The Federal Deposit Insurance Corporation always does their dirty work at closing time on Friday. That way they have all weekend to figure out what is going on, get things in order so Joe and Jane Average can get their bills paid on Monday, and Wall Street has 2 days to sort through the carnage.
Last night, the FDIC shut down four banks in four different states. That brings 2009’s running total to 29 banks, exceeding the entire number of banks to fail in all of 2008. If this trend merely continues through the rest of the year, we could see over 80 bank failures.
Most average people aren’t going to lose anything as the result of these failures. Currently, deposits are Federally insured up to $250,000, and there may be private insurance to cover additional deposits depending on your bank. Average people will only be inconvenienced by the fact that they can’t cash a check today, and that checks with the new bank’s name will arrive in a few weeks.
Businesses on the other hand, may have a problem. It’s not unusual for even a relatively small business to have six figures on hand for bills and payroll (maybe having direct deposit on your paycheck is a good idea).

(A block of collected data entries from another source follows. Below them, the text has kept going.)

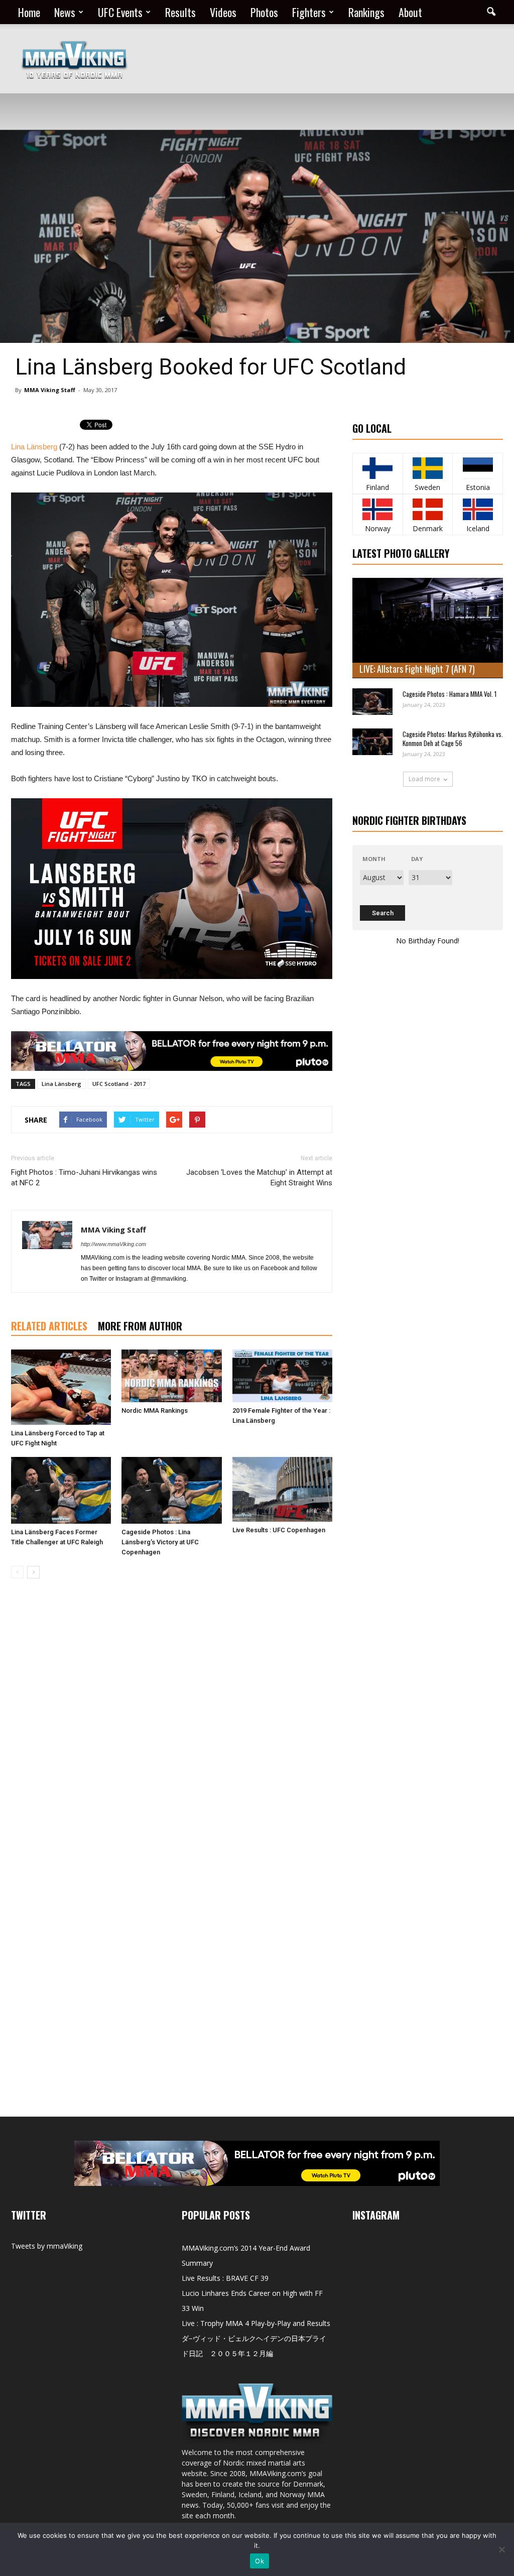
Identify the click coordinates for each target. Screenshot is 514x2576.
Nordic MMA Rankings (154, 1410)
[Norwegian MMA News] (378, 509)
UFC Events (120, 12)
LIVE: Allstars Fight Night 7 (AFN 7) (417, 668)
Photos (264, 12)
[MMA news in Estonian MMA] (477, 468)
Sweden (427, 487)
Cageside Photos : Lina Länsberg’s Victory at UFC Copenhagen (160, 1542)
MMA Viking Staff (49, 390)
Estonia (478, 487)
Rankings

This may also have an impact on the local housing markets in the communities these banks serve. Not only must any planned mortgages be reviewed, any real estate repossessed by those banks will need to be reviewed before being sold.
The good news is that the FDIC has lots of practical experience with takeovers, and to date has always gotten things open on Monday morning. The bad news is that their resources are starting to run a little thin. Not even the best planning can prepare for four takeover teams working at once. Some people question whether they have collected enough premiums to cover losses.
Some people point out that even with as many bank failures as we have had, it’s not as bad as during the Great Depression. However, there were no multi-state “too big to fail” mega-banks in those days. Banks were smaller, and more dependent on local economic conditions. Could TARP be hiding an even greater economic carnage? Only Tim Geithner knows for sure. And he says everything is fine.